American Hockey League

Merkulov hoping to seize opportunity in Boston

What a summer for the Boston Bruins.

After following up the most remarkable regular season in NHL history with a first-round playoff exit, the Bruins had a bit of an exodus. David Krejci and Patrice Bergeron retired, Taylor Hall and Nick Foligno were traded, and Tyler Bertuzzi, Dmitry Orlov and Garnet Hathaway and Connor Clifton left via free agency. The team didn’t come close to getting adequate replacements, with the biggest additions being James van Riemsdyk, Jesper Boqvist, Kevin Shattenkirk, Milan Lucic and Morgan Geekie.

Mix in the league’s worst prospect pool, and expectations are much lower for the Bruins this year.

But one theme was clear as Boston kicked off training camp last week: opportunity. There’s a couple of roster spots up for grabs, which could benefit Georgii Merkulov – the top scorer on the Providence Bruins last year.

A native of Ryazan, Russia, Merkulov came over to North America during the 2019-20 USHL season. He made an instant impact, earning himself a spot with Ohio State University for 2021-22. Merklulov said he didn’t have many options as a foreign, aged-out player out of the USHL, but he knew the college route was where he needed to be to make a mark as an undrafted prospect.

It was a remarkable rookie season for Merkulov, who had just signed his first pro contract after only a year at Ohio State. Merkulov was one of the top college free agents in 2022 due to his instant success at an older freshman, but nobody was sure how he’d fare in the AHL. With 24 goals and 55 points, he was one of the most explosive forwards in the league, earning a spot on the AHL’s all-rookie team.

“It was a great experience (playing in the AHL); you’re playing with better players and older players and you learn a lot from the guys,” Merkulov said. “I’m thankful to my teammates who played with me because they’re sharing the experience with me.”

Merkulov said he learned how to be a better defensive player in the AHL last season, something scouts agree with. The 22-year-old has always played a strong offensive game, immediately making an impact as an older rookie in Youngstown. He has hovered close to the point-per-game mark over his four years in North America, including as a pro rookie last season.

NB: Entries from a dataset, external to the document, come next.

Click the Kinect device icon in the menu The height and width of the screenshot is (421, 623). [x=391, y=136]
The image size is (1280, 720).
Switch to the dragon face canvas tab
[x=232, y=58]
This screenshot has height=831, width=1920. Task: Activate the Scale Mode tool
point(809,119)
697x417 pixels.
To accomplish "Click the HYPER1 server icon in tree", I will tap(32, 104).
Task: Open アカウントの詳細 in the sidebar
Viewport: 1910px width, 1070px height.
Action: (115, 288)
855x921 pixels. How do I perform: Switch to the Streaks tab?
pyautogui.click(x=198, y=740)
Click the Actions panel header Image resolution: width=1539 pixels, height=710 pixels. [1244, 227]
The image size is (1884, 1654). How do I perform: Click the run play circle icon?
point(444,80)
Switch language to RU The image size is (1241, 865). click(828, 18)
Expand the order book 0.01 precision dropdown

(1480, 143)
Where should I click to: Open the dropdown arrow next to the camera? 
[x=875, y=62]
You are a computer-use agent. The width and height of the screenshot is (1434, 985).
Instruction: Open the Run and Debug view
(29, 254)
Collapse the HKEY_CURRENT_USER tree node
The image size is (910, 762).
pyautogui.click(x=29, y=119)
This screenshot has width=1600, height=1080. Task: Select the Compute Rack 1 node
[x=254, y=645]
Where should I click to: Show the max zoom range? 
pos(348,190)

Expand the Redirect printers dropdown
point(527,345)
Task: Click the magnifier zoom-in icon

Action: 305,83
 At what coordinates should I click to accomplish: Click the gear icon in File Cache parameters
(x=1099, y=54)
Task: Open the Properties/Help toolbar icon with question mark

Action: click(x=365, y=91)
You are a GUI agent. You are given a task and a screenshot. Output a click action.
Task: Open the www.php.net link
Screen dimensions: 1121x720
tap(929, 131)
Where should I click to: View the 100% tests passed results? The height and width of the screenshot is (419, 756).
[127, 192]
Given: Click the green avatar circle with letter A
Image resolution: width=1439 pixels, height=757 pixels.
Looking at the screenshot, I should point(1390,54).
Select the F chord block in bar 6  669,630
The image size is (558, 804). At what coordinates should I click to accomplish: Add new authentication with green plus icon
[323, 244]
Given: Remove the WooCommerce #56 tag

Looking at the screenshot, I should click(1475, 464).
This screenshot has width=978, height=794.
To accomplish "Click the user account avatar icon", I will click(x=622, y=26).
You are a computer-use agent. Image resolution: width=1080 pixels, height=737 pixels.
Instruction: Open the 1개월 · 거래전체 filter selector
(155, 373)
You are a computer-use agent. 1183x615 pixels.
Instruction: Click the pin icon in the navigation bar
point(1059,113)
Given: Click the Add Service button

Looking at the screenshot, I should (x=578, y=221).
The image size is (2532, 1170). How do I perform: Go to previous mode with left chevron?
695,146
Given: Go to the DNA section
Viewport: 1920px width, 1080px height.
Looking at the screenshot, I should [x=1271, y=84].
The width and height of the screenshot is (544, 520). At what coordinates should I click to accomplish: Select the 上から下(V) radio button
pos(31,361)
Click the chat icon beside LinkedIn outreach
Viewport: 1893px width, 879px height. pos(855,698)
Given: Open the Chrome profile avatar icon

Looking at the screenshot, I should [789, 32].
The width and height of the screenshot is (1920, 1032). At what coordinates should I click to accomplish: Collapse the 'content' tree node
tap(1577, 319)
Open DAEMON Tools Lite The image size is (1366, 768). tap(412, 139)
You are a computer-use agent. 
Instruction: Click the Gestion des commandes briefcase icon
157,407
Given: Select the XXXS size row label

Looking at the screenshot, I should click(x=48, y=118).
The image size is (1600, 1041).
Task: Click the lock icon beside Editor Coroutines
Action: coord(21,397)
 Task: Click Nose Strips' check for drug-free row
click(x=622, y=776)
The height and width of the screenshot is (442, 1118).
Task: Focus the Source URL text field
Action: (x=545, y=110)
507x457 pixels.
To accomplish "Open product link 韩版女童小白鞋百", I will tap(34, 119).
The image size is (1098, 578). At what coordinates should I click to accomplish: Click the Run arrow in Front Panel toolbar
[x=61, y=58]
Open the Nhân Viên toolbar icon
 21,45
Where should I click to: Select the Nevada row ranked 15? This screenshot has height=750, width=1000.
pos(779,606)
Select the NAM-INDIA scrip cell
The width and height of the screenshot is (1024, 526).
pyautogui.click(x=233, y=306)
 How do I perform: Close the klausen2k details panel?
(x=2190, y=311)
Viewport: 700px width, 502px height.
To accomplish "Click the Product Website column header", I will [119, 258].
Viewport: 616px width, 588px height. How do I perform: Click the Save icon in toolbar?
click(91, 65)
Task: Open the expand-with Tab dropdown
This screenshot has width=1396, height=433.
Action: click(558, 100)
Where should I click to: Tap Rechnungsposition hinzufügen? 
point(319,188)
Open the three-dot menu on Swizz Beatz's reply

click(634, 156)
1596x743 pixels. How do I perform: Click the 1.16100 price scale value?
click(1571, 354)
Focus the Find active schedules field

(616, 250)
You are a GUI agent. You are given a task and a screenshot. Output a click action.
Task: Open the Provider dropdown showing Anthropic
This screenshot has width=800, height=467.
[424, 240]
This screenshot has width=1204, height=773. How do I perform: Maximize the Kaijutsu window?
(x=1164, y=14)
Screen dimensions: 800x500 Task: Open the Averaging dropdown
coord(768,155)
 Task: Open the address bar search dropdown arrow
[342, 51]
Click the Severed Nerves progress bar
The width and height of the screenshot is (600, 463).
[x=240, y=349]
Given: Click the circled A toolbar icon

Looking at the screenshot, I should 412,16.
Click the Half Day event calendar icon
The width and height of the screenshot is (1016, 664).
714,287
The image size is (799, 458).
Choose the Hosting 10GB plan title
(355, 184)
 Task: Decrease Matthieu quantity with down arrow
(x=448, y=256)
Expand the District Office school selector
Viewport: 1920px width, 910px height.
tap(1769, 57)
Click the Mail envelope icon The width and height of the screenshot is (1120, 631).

But his defensive game lacked in his draft year, and it was only marginally better in the NCAA. By the midpoint of 2022-23, Merkulov looked more comfortable chasing players around, getting involved around his own net and blocking shots. There’s still room to improve, and he won’t be a defensive forward in the NHL by any means, but Merkulov’s game is significantly more rounded compared to his first training camp.

“He seemed to really figure the defensive game around December and just kept improving,” a scout said. “It’s not a strength by any means, but it’s not a weakness anymore.”

As for his strengths, Merkulov has a bullet for a release. He scored 11 goals on the power play, with his one-timer being his most dangerous asset. Merkulov is a solid setup man too, with his on-puck game looking NHL-ready. For a 5-foot-11 forward that can be beaten in physical battles, Merkulov puts quite a bit of power behind both shooting and moving the puck.

But if Merkulov cracks the NHL full-time, it must be in a scoring role. He lacks ideal size and doesn’t have the speed to match it, either. It’s almost like if he’s going to make the team, you want to fight for the second right-wing spot, but Jake DeBrusk will have something to say about that. Some scouts think Merkulov would have no issue inserting himself into a top-six role with the Bruins if an injury arises.

With Geekie, Lucic and Boqvist, the team’s biggest moves this summer were improving the team’s depth. Merkulov has experience at both center and on the wing, so there’s a bit of flexibility there. Consistency can be an issue for Merkulov, but the talent is prevalent almost every night.

For an inexpensive college free agent signing, there’s a chance that Merkulov could end up becoming a diamond in the rough for the Bruins. Fabian Lysell, Brett Harrison and defenseman Mason Lohrei are all interesting prospects to watch as camp continues, but none can produce like Merkulov. He deserves a chance to stick with the big club.

“He just needs one chance to prove he can score at the NHL level,” another scout added. “Because all he does is surprise people. And maybe he’s not done just yet.”